### Required work
All lines of the records below that contain the word "social" must be listed.

### Entries provided
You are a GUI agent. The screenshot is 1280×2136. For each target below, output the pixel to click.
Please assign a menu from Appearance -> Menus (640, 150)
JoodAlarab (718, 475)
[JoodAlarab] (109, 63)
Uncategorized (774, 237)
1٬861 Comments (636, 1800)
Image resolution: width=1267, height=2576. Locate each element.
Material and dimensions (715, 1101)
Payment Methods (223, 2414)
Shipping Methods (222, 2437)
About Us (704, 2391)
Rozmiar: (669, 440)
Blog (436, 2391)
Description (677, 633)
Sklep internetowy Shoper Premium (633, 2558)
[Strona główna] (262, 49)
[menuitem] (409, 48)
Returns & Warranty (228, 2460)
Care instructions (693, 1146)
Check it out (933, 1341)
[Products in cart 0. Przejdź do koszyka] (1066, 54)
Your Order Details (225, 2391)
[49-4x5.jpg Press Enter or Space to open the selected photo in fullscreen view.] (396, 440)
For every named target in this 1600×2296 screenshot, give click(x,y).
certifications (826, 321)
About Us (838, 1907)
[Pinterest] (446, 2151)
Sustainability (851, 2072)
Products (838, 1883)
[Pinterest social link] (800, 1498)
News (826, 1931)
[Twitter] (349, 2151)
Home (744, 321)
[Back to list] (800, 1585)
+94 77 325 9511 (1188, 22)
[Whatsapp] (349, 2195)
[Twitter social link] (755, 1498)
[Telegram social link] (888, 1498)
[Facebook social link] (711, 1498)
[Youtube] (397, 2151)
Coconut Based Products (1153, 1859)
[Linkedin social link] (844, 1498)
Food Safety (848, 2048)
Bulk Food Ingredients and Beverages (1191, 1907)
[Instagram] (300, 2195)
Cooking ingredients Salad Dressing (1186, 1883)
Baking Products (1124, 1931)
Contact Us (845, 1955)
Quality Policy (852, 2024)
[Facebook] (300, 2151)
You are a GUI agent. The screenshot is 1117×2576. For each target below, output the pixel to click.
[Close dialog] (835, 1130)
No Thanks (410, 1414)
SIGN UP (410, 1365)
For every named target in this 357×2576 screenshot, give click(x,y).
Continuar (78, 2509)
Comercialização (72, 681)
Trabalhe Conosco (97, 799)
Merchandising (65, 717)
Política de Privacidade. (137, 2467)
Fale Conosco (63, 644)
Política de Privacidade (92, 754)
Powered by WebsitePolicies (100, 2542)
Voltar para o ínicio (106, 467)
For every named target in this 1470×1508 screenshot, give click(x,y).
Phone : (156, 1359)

### Result of this task
[Pinterest social link] (800, 1498)
[Twitter social link] (755, 1498)
[Telegram social link] (888, 1498)
[Facebook social link] (711, 1498)
[Linkedin social link] (844, 1498)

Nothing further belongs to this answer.